#### Zu erledigen
a) Übersetze diesen Satz aus dem Text über die Rössle-Unterführung ins Englische: „Das Portal in die Vergangenheit liegt neben der Stadtbibliothek.“
b) Gib aus dem Text über die Rössle-Unterführung einen Abschnitt wortgetreu aus. Setz bei den Worten „Mitte der siebziger“ ein und hör nach „Hans Martin Weber.“ auf.
======== Textauszug ========
Als Einziges blieb der Name: Rössle. Ein Hotel, ein Einkaufszentrum, eine Unterführung. Geblieben ist davon wenig. In Betrieb ist keiner der Orte. Das Hotel abgerissen, das Shopping Center leer, die Unterführung geschlossen.
Doch eine Stadtführung im Rahmen der Schwenninger Geschichtswoche öffnete die verborgenen Zugänge in die Unterwelt und begleitete durch ein Stück Schwenninger Stadtgeschichte.

Wo heute ein Kreisel den Autoverkehr lenkt, ging man in den 1970er Jahren unter der Straße von Laden zu Laden und atmete den Geist der großstädtischen Idee. Unterirdisch konnte man von Kleidung bis zur Zwischenmahlzeit allerhand erwerben.
Portal in die Vergangenheit
Das Portal in die Vergangenheit liegt neben der Stadtbibliothek. Die Gänge hinter den schweren Türen sind mit Leuchtröhren erhellt – zumindest dort, wo sie scheinen.
Den verlassenen Friseursalon direkt links des Zugangs erreichen die Photonen kaum. Über eine Wendeltreppe fällt Licht auf drei zurückgelassene Stühle. Statt Haaren liegen Spinnenweben neben den Sitzen.

Im Stockwerk darüber lag ein Brautmodengeschäft.
Beheizte Treppen
Die Treppenstufen an den Auf-und Abgängen waren beheizt, erzählt Hornig vom Hochbauamt. Daneben führten Rolltreppen hinauf und hinunter. Teuer sowohl im Betrieb als auch in der Wartung, kommentiert Hornig.

Unterirdisch verbunden

Mitte der siebziger Jahr entstand die Untertunnelung. Die Passage verband den Rössle-Parkplatz mit dem Baro, später Kaufring, die Marktstraße und den Muslenplatz. Doch die Unterführung wurde geschlossen und der Boden von unten abgestützt, um oben den Verkehrskreisel zu stabilisieren, erklärt Stadtführer Hans Martin Weber.

Im Geiste des Stuttgarter Vorbilds nennt Weber die frühere Unterführung eine Mini-Klettpassage. Als Jugendlicher war er selbst durch die Gänge flaniert, erzählt er und zwischen Schaufenstern, dem Zeitungskiosk, Götz und dem Kaufring hin- und hergelaufen.
======== Einträge ========
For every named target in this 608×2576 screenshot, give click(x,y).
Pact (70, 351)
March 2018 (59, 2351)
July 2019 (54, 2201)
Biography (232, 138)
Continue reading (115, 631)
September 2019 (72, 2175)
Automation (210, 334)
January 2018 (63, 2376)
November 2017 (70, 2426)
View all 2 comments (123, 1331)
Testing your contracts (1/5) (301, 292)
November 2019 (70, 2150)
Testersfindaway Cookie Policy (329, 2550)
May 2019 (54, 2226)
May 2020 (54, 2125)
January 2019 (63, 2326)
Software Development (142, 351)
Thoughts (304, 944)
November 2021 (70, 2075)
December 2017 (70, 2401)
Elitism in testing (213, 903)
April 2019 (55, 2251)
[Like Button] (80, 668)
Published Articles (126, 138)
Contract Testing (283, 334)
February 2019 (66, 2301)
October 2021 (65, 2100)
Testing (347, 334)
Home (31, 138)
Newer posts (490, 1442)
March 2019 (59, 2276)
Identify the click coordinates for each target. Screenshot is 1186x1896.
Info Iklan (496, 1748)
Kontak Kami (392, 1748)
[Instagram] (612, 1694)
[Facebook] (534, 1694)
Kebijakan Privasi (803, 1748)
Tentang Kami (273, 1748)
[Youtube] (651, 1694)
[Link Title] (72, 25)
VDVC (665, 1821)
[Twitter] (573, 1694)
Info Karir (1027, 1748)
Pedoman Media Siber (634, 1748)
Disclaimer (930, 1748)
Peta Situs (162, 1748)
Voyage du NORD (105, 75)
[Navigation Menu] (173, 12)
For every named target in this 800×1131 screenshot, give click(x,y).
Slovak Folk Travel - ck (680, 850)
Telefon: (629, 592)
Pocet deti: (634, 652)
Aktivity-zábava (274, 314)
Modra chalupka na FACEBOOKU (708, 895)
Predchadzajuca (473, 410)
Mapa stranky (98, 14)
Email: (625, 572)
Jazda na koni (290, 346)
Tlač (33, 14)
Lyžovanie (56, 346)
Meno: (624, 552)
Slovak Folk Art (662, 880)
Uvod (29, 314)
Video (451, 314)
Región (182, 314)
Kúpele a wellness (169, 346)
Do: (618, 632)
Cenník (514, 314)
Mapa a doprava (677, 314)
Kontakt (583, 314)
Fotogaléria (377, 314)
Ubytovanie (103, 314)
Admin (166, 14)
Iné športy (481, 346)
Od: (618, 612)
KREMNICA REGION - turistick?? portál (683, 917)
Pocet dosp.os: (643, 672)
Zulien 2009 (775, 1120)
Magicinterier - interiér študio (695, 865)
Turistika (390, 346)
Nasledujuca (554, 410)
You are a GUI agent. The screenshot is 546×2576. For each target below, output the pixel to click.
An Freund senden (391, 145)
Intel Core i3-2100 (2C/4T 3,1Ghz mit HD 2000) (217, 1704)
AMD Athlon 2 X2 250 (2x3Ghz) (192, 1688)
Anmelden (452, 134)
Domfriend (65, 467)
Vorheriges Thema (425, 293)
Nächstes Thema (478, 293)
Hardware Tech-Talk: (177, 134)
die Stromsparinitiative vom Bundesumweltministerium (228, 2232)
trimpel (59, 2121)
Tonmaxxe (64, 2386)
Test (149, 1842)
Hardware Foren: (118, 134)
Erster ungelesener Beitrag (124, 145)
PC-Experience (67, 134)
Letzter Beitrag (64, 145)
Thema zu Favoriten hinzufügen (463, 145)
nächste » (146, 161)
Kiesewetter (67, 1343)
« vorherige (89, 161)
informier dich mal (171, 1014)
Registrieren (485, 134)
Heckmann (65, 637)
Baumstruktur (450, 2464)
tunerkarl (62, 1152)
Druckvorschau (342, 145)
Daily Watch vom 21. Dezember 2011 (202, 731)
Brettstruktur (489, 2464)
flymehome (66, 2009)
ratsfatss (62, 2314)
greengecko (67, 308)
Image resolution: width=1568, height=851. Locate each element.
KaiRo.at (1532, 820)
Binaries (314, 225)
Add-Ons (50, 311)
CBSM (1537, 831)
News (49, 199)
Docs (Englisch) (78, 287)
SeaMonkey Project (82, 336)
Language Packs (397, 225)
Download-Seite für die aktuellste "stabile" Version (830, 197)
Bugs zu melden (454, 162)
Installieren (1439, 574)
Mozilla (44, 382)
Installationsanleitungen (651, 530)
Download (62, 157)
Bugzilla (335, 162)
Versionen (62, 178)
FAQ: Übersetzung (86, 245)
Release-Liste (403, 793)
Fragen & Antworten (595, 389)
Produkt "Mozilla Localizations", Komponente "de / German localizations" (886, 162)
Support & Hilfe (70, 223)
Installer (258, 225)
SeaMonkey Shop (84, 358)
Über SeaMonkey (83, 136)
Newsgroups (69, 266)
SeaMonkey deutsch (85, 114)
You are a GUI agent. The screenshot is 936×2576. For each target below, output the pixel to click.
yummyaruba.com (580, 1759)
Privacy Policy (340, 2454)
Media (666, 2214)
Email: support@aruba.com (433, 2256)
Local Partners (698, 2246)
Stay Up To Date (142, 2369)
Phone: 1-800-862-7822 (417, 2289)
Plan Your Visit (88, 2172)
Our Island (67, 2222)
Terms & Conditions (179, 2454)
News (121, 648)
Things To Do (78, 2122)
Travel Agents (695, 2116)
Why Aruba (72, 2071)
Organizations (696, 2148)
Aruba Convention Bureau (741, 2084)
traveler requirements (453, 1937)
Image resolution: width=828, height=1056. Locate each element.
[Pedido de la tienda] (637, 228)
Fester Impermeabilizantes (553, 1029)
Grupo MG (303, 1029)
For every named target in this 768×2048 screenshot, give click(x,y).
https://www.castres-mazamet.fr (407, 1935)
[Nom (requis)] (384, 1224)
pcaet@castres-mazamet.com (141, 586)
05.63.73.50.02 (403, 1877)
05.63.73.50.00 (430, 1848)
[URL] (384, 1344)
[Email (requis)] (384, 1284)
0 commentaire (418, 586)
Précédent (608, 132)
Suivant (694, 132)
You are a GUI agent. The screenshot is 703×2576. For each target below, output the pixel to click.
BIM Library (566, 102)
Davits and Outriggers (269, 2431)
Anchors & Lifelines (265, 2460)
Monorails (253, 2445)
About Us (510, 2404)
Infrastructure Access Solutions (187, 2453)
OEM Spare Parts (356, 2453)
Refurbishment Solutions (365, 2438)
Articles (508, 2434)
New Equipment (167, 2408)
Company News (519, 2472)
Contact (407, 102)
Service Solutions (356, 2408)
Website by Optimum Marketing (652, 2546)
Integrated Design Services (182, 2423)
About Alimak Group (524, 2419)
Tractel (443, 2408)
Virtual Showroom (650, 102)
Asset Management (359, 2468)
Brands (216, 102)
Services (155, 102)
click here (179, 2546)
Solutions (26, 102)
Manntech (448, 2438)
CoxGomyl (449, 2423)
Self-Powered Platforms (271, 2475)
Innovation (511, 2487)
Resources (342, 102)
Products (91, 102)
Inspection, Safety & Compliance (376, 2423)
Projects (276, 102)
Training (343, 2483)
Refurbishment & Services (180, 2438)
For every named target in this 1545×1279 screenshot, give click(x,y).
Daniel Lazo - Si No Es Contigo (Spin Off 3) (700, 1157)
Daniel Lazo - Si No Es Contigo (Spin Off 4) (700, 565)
========
#### Die Ergebnisse
a) The portal to the past is located next to the city library.

b)
Mitte der siebziger Jahr entstand die Untertunnelung. Die Passage verband den Rössle-Parkplatz mit dem Baro, später Kaufring, die Marktstraße und den Muslenplatz. Doch die Unterführung wurde geschlossen und der Boden von unten abgestützt, um oben den Verkehrskreisel zu stabilisieren, erklärt Stadtführer Hans Martin Weber.